Question 2: Per-90 Misuse in Public Discourse

A common pattern on social media is the following argument:

"Player X has 0.85 progressive carries per 90 and Player Y has only 0.62. Player X is clearly the better ball-carrier."

The following data is available:

Player Progressive Carries Minutes Played
Player X 7 742
Player Y 48 6,973

(a) Verify the per-90 rates.

(b) Explain why comparing these two per-90 numbers directly is problematic. Reference the minimum sample size guidelines from Section 5.3.2.

(c) Propose a more responsible way to present this comparison.

Question 3: The Percentile Trap

FBref's player pages display percentile rankings relative to positional peers. This feature is extremely popular but can be misused.

Consider a centre-back with the following percentile profile:

Metric Percentile
Tackles per 90 92nd
Interceptions per 90 85th
Blocks per 90 88th
Pass completion % 35th
Progressive passes per 90 28th

(a) A fan concludes: "This is an elite defender --- look at those defensive numbers!" Using concepts from Sections 5.1 and 5.4, explain why this conclusion may be flawed.

(b) What context adjustments would you want to apply before evaluating this player's defensive numbers?

(c) How might the low passing percentiles change the overall assessment?

Question 4: Building a Responsible Public Metric Dashboard

Imagine you are designing a free, public-facing player comparison tool (similar to FBref but with improvements based on Chapter 5's lessons). Design the tool by answering the following:

(a) Which five metrics would you display for attacking players, and why?

(b) What minimum minutes threshold would you enforce, and how would you communicate this to users?

(c) How would you display uncertainty so that casual users understand the limitations of small-sample statistics?

(d) What context adjustments would you apply behind the scenes, and which would you make visible to users?

Question 5: Simulation Exercise

Using the provided code (see code/case-study-code.py), simulate the following scenario:

Two players have identical true talent (0.35 goals per 90). Player A plays 2,800 minutes; Player B plays 600 minutes.

(a) Run 10,000 simulations and plot the distributions of observed goals-per-90 for each player.
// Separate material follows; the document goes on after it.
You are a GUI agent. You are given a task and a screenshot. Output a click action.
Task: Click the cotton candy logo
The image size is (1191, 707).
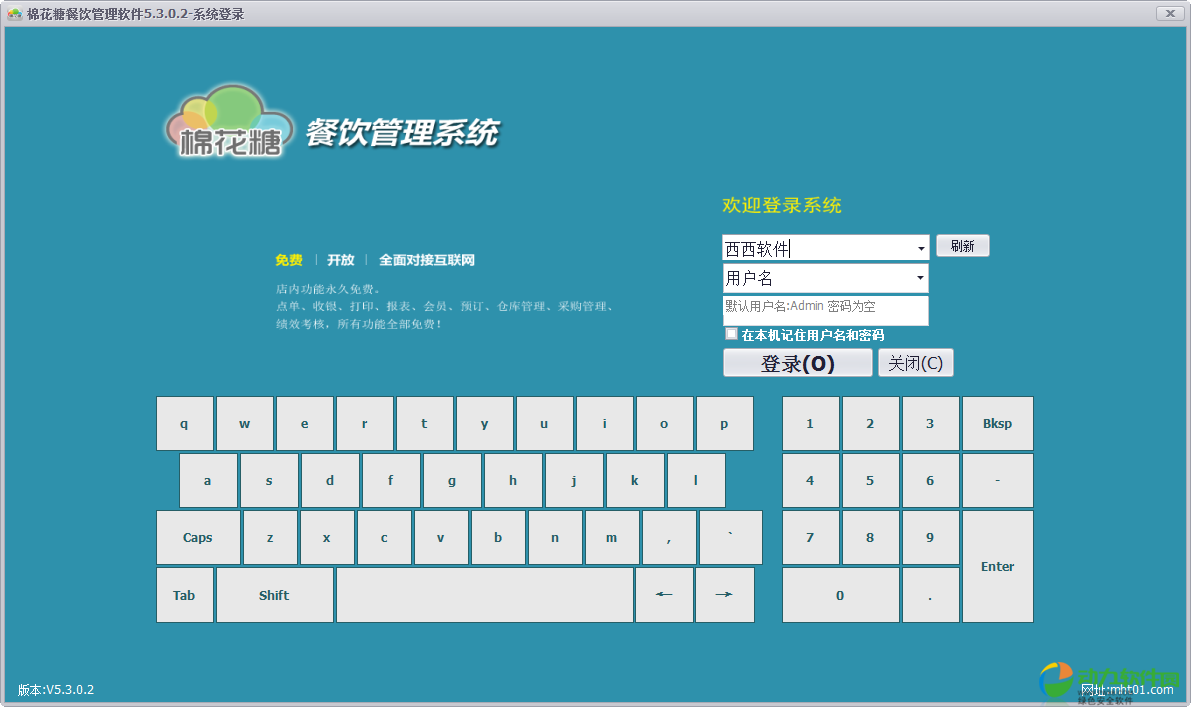click(229, 123)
(b) What percentage of simulations show Player B with a higher per-90 rate than Player A?

(c) What percentage of simulations show Player B with a per-90 rate more than double that of Player A?

(d) Write a paragraph interpreting these results for a non-technical audience (e.g., a blog post about why per-90 stats for low-minute players are unreliable).

Discussion Points

  1. Democratization vs. Quality Control: The open-data movement has empowered millions of fans with analytical tools. But it has also led to widespread misuse of metrics. Is the net effect positive? What responsibilities do data providers have?

  2. The Dunning-Kruger Effect in Analytics: As advanced metrics became public, many fans gained enough knowledge to be dangerous but not enough to be careful. How can the analytics community educate casual users without gatekeeping?

  3. Metric Monoculture: When everyone uses the same FBref statistics, clubs lose their informational advantage. How might professional analytics departments maintain an edge in a world of open data?

  4. The xG Backlash: Expected goals has faced periodic backlash from fans, pundits, and even some coaches who argue it is overused or misapplied. Using concepts from Section 5.6, how should the analytics community respond to this criticism?

Key Takeaways

  • The public availability of advanced soccer metrics since 2017--2021 has transformed fan discourse, enabling more sophisticated analysis but also introducing new forms of misuse.
  • Per-90 statistics require minimum sample size thresholds to be meaningful. Public platforms should communicate uncertainty and enforce or recommend minimums.
  • Percentile rankings are intuitive but can mislead when context (opponent quality, team style, possession share) is not considered.
  • Responsible metric communication requires transparency about limitations, not just presentation of impressive numbers.
  • The best public-facing tools combine advanced metrics with clear guidance on interpretation, helping users avoid the most common pitfalls identified in Chapter 5.